John Gomez, owner of Colombian restaurant La Tienda located in South Yarra, Melbourne, says the government “desperately” needs to make a plan to reopen the borders sooner.
“We desperately need to open the borders faster. There are not enough people here to fill vacant positions, whether that’s in hospitality or other industries,” Gomez says.
“The industry is screaming for the borders to open up. I’m at times doing double shifts because we don’t have enough staff,” he says.
‘The narrative needs to change’
Gomez’s comments follow those of Jayne Hrdlicka, chief executive of Virgin Australia, who told the QUT Business Leaders Forum in Brisbane on Monday that international borders should open as soon as vulnerable groups are vaccinated.
But Hrdlicka said opening borders will be a difficult task politically because “the narrative needs to change”.
“It needs to change so that COVID will become part of the community,” Hrdlicka told the forum.
“It will make us sick but won’t put us into hospital. Some people may die but it will be way smaller than the flu,” she said.

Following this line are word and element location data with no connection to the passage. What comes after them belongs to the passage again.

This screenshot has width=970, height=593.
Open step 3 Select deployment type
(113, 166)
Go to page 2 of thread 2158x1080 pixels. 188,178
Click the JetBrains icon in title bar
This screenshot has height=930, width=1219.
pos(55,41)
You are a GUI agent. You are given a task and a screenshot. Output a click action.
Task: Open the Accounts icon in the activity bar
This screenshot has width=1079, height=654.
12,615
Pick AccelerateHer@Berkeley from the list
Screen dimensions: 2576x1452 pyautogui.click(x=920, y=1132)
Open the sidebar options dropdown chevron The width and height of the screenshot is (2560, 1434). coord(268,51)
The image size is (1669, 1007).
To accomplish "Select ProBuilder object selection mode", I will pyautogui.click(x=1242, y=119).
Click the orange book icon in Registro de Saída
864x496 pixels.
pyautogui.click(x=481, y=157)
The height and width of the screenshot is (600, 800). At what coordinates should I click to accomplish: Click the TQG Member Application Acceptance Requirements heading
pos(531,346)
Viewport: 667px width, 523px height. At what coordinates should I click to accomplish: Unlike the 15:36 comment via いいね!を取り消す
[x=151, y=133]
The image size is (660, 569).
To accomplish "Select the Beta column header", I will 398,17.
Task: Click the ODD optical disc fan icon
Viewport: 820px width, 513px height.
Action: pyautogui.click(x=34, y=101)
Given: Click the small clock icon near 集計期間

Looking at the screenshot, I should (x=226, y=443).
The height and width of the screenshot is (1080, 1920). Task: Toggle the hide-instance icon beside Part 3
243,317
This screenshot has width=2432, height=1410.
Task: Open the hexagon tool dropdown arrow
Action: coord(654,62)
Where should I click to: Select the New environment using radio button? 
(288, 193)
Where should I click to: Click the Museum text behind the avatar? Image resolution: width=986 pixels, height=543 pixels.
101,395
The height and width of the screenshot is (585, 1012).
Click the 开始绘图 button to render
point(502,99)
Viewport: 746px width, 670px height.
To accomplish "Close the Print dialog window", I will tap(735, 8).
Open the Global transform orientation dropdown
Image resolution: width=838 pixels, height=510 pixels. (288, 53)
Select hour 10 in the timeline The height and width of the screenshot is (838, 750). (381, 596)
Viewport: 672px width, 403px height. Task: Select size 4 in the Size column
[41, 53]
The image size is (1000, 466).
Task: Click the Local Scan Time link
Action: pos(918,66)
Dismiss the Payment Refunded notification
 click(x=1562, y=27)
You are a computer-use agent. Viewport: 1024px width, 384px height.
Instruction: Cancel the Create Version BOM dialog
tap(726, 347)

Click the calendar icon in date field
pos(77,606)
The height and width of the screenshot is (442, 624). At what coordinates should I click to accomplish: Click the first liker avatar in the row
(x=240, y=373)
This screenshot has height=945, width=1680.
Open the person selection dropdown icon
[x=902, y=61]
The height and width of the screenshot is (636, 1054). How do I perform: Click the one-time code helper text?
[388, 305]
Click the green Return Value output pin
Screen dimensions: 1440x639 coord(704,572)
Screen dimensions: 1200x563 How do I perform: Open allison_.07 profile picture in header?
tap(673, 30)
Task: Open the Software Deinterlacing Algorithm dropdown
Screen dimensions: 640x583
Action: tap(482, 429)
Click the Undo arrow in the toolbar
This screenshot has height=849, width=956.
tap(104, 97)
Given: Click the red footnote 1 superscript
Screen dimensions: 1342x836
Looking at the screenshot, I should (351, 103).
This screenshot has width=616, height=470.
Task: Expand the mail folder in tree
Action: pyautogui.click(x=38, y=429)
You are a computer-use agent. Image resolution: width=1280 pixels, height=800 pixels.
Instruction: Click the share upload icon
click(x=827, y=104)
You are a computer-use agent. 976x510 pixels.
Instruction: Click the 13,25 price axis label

Virgin Australia is hopeful that flights to Fiji and Bali can resume in September, adding to flights already going to New Zealand.
Penny Spencer, managing director of Spencer Travel, supports Virgin Australia’s view that opening borders should be a greater priority.
“There shouldn’t be anyone dying but we absolutely need a roadmap,” Spencer tells SmartCompany.
“Businesses are not going to survive on throw away comments such as mid-2022.”
International border closures are significantly affecting Spencer’s travel businesses, and she says catering to domestic travel is not enough to be profitable in the longer term.
“It is destroying my business, we can sell domestic but it is not enough to survive,” she says.
NSW Premier sets target
The debate over border closures was renewed when the federal budget revealed the government does not expect international travel to resume until mid-2022 the earliest.
Taryn Williams, chief executive and founder of Wink Models and The Right Fit, says an accelerated vaccine rollout would be “ideal” because it could allow the government to open the borders sooner.
“And that would have a positive impact on the economy overall,” she says.
Williams runs two talent agencies that would normally book models, actors and photographers for overseas contracts. However, since the borders have shut those contracts have come “to a grinding halt”, she says.
“International clients have also had to change the way they would normally shoot a local campaign as they can’t easily fly in or out,” she says.
NSW Premier Gladys Berejiklian today revealed the new vaccine target needed before the state government would consider allowing international travel.
Berejiklian said at least 5 million adults must be vaccinated before she would consider international travel.
“We have around six million adults and you would think at least five million should be vaccinated before we can have those conversations [about borders],” Ms Berejiklian said at a press conference.
Joedy Kyle, creator and director of Joedy’s Cafe in New Farm, Brisbane, says the federal government is right in being cautious over reopening international borders.
“Whilst we have a vaccine, there are still large amounts of the population that are not vaccinated and people with vaccine hesitancy,” he says.
“It’s a quickly evolving virus so I think moving forward with some degree of caution is safer than shooting yourself in the foot and stepping back to when we were in lockdown.”
More than 3.1 million Australians have now been vaccinated, with 436,000 vaccines administered in the last week.